Tag Archives: regression

MLB Closer Analysis – Understanding Statistical Components

12 Apr

With baseball back in season, I started to think of my team (the Red Sox) and their closer situation.  They are transitioning to a new closer which made me wonder how they came to this decision.  To get an idea of what makes a good closer I did some research on closer statistics.  Ultimately, your ability as a closer comes down to how many save opportunities are converted.  So, I analyzed save percentage (saves/save opportunities) as a function of various independent variables with the following results:

Table 1

Variable

Probability

R-squared

BAA

0.0311

0.137126

BABIP

0.7301

0.003770

BB/9

0.4358

0.019089

ERA

0.0001

0.285438

K/9

0.2874

0.035279

K/BB

0.0976

0.083421

OBP

0.0155

0.159534

OPS

0.0005

0.315516

SLG

0.0017

0.268218

WHIP

0.0174

0.164343

Interpreting this information first requires an explanation of the table.  Probability can be described as the likelihood that a statistic is significant.  Generally, you want to see a number less than 0.05.  R-squared can be roughly described as what percentage of the total outcome can be attributed to the independent variable.  R-squared has a range of 0.0 to 1.0.  For example, OBP has a probability of 0.0155 which means OBP is significant and has an R-squared value of 0.159534 which means that OBP accounts for 15.95% of total variability in save percentage.  Below, I removed all insignificant variables and ordered them in order of R-squared values.

Table 2

Variable

Probability

R-squared

OPS

0.0005

0.315516

ERA

0.0001

0.285438

SLG

0.0017

0.268218

WHIP

0.0174

0.164343

OBP

0.0155

0.159534

BAA

0.0311

0.137126

There are a couple of interesting takeaways from this information.  The first takeaway is to recognize what stats are missing.  K/9 appears to have no significance in converting saves.  This is kind of a strange outcome because closers are generally thought of as big strikeout guys.  BB/9 and K/BB are also missing.  This is a little surprising because, even though closers aren’t necessarily control guys, you would expect a closer’s results to be somewhat dependent on these two variables.  The final missing stat is BABIP (batting average on balls in play).  This is something that is starting to be talked about more in the baseball world, but apparently has little effect on save percentage.
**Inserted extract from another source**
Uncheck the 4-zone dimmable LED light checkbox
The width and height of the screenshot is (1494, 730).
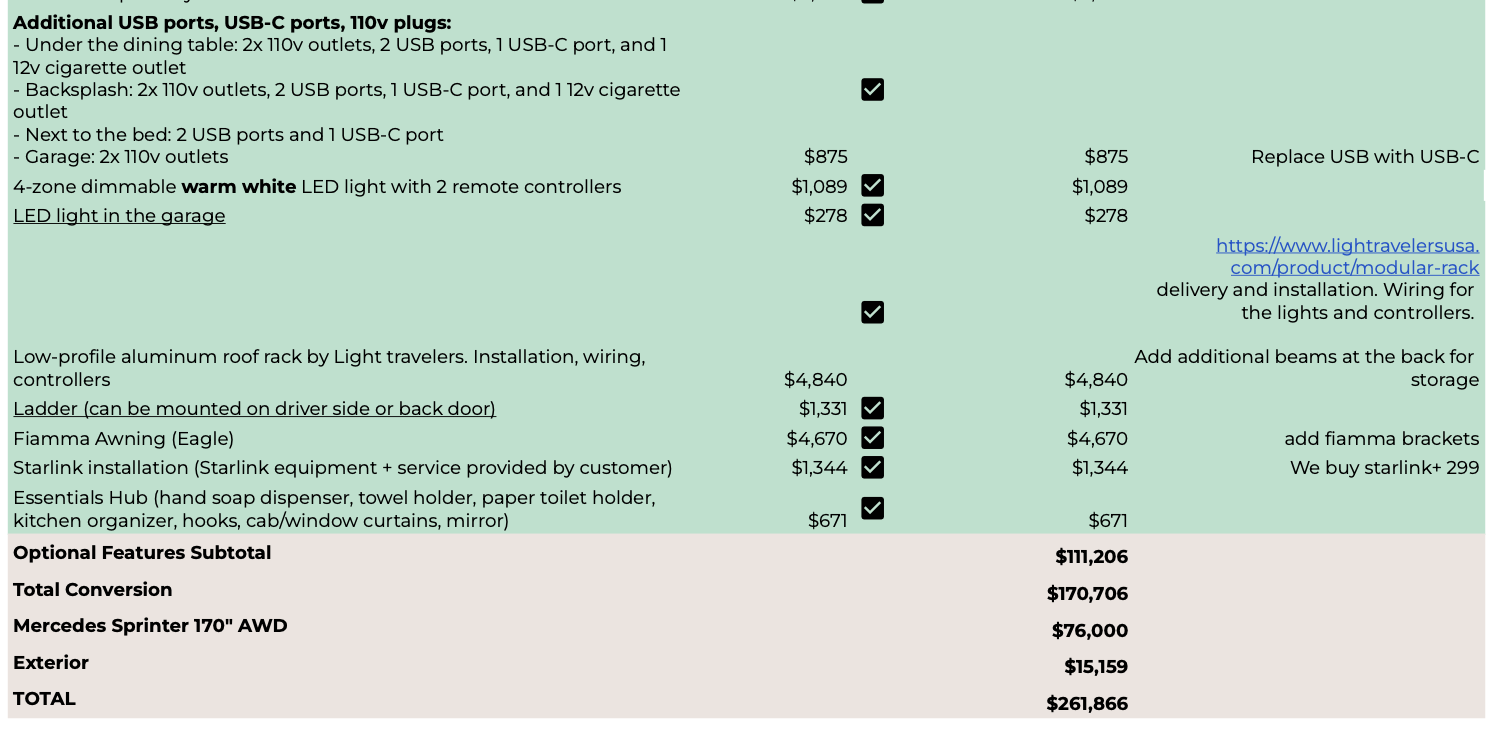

The next takeaway is the relative importance of each variable.  According to my research, OPS is the most significant stat with respect to save percentage.  This is somewhat surprising because I don’t think I’ve ever heard this stat with respect to pitchers.  However, after absorbing this information for a minute, it should not be that surprising.  OPS has grown in popularity over recent years as far as measuring a hitters performance.  So, it would stand to reason that you could measure a pitcher’s value based on the OPS that hitters have against him.  The next most important variable is an old-time statistic, ERA.  As it turns out, the old guard in baseball are bigger stat geeks than they mare care to admit.  But, again, this makes sense because if ERA didn’t matter than it wouldn’t have been such a popular stat for so long.  One stat that I was surprised by is WHIP.  This is my favorite new pitcher stat because I thought it encompassed most of the areas that ERA fell short on.  As it turns out, WHIP is the 4th most significant stat that I analyzed which is far less important than I would have anticipated.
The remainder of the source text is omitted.